Polatoğlu, Pazarlama ve tanıtımda en önemli faktörün kadınlar olduğunu söyleyerek konuşmasını sürdürdü. “Tatil kararlarını genellikle kadınlar verir ve tatil seçimlerini onlar yapar. Parayı erkek ödemiş olsa bile, tatille ilgili nihai kararı veren çoğunlukla kadındır. Bu nedenle, pazarlama stratejilerinde kadınların etkisini göz ardı etmemek büyük bir önem taşır.” dedi.

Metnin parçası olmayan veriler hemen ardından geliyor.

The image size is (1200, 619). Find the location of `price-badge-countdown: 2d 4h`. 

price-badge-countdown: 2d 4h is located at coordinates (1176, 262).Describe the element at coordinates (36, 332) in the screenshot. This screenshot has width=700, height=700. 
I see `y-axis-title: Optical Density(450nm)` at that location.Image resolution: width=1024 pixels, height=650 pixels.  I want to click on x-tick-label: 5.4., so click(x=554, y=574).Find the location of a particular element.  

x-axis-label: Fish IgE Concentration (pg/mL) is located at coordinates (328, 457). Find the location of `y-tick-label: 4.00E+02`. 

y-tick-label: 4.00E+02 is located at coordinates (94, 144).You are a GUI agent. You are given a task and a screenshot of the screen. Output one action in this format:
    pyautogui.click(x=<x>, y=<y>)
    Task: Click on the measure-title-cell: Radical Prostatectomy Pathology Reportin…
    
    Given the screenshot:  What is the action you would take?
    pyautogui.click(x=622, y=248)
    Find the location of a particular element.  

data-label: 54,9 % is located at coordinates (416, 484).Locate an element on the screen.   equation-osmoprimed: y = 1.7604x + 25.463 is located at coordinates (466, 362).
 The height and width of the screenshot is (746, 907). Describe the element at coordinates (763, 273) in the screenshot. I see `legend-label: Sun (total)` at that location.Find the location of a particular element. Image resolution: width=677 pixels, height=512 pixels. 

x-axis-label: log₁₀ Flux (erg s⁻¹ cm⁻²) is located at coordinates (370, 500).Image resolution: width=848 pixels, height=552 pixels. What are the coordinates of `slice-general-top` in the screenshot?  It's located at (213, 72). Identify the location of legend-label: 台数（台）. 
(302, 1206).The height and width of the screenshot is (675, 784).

Özsavaş, ülkemizin marka algısının milletlere göre farklılık gösterdiğini belirterek, destinasyon markalarının ülke markasıyla uyumlu hale getirilmesi durumunda turizmde sürdürülebilirlik sağlanabileceğini ifade etti. Ayrıca sadece deniz, kum, güneş algısının ötesine geçmemiz gerektiğini, ülkemizde Kültür turları açısından çok önemli destinasyonların bulunduğunu ve bazı yanlış algıları yıkmamız gerektiğini vurgulayarak, bu konuda herkese büyük sorumluluk düştüğünü söyleyerek toplantı sona erdi.